Assigned task: Quote the lines from the line holding "SHOP (491, 117)" to the very end of the listing, exactly, and no others.

+++

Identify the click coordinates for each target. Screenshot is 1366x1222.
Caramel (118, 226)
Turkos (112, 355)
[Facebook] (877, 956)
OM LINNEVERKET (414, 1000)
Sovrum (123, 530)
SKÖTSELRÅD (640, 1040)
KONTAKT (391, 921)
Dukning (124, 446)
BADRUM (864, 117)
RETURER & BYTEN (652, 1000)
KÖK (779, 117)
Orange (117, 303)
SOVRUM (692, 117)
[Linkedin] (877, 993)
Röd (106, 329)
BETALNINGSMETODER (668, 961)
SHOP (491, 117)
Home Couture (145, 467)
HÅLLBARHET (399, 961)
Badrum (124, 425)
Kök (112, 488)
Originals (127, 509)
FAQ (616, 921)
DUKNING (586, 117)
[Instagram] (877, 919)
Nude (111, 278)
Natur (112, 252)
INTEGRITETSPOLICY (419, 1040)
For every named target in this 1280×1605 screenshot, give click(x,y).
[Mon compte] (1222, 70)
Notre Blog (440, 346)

+++

Task result:
SHOP (491, 117)
Home Couture (145, 467)
HÅLLBARHET (399, 961)
Badrum (124, 425)
Kök (112, 488)
Originals (127, 509)
FAQ (616, 921)
DUKNING (586, 117)
[Instagram] (877, 919)
Nude (111, 278)
Natur (112, 252)
INTEGRITETSPOLICY (419, 1040)
For every named target in this 1280×1605 screenshot, give click(x,y).
[Mon compte] (1222, 70)
Notre Blog (440, 346)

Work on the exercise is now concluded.